**Excerpt provided:**

§

A customer’s complaint about a sub-par cake sparked a large-scale investigation that uncovered thousands of “ghost” food suppliers in China, resulting in astronomical fines for some of the country’s biggest companies and highlighting the pitfalls of fierce price competition.
The investigation — marred by fights between investigators and delivery service workers, a fake medical emergency and hastily scribbled “keep quiet” notes — began last summer when a man in Beijing, identified as Liu, received a birthday cake decorated with an inedible flower, according to multiple state media reports.
Liu ordered the cake through an online delivery platform and, dissatisfied with his purchase, reported the supplier to local authorities.
What regulators discovered was a fake bakery chain boasting almost 400 stores, operating with fake business licenses and no physical stores.
The incident triggered a large-scale nationwide investigation and revealed a parallel food supply chain in which a merchant charged a customer for the order, then posted the order on an intermediary platform for other producers to submit bids, with the lowest bidder chosen to fulfill the order, sacrificing both food quality and safety.
In total, more than 67,000 such “ghost” vendors, who had sold more than 3.6 million cakes, were discovered, state news agency Xinhua reported.
China’s market regulator, the State Administration for Market Regulation, concluded in its investigation last week that seven major delivery platforms, including Temu owner PDD, Alibaba, ByteDance’s Douyin, Meituan and JD.com, failed to adequately protect customers and properly verify food suppliers’ licenses.
The agency imposed a record fine of 3.6 billion yuan ($528 million) in total – the largest penalty since the country’s food safety law was amended in 2015, according to Xinhua.
The 10-month investigation highlights Beijing’s efforts to curb intense price competition that has driven companies into an unsustainable and self-destructive cycle; in this case, lower prices on delivery platforms at the expense of food security.
Known as involution or neijuan in China, intense price wars have spread across sectors in recent years, from electric vehicles to solar panels. The trend has worsened China’s deflation problem and weighed on the economy as prices fall and consumption weakens.
In response, Beijing launched an anti-devolution campaign last year, promising to curb such harmful practices across the economy. Last month, the state-run Economic Daily published an article calling for an end to price wars in the food delivery sector.
“Food and beverage companies have been forced to sacrifice quality and reduce margins, pushing the entire industry into a vicious cycle of losing money just to generate volume,” the newspaper wrote.
Flora Chang, an analyst at ratings agency S&P Global Ratings, told CNN that the government’s proactive intervention has had some initial effect in reducing unfair competition, but that platforms could find alternative ways to compete, including granting subsidies in other forms.
“That said, the fines are paving the way for platforms to compete more on quality… Overall, this suggests that the worst of unfair competition may be behind us for now, although the road to profitability recovery is still long,” Chang said.
In one example reported by Xinhua, a consumer paid 252 yuan ($35) for a 15-centimeter cake, but the order was discreetly resold through an intermediary platform, where suppliers bid 100, 90 and 80 yuan to fulfill it, with the lowest bid winning. The result was that the “ghost” merchant pocketed almost half the price paid by the consumer, while the delivery platform was left with a 20% service fee –– leaving the real baker with 30% and a reduced profit margin.

§

**Task to carry out:** According to the article on China's "ghost" food suppliers, how many such vendors were discovered in total?

§

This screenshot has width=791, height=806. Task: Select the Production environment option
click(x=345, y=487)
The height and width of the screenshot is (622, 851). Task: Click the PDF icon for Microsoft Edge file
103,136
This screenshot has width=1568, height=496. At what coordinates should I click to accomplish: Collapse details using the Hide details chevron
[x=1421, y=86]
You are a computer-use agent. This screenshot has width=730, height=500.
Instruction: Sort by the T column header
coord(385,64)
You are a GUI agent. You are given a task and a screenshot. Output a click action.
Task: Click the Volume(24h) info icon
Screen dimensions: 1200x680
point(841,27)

§

**Your solution:** More than 67,000.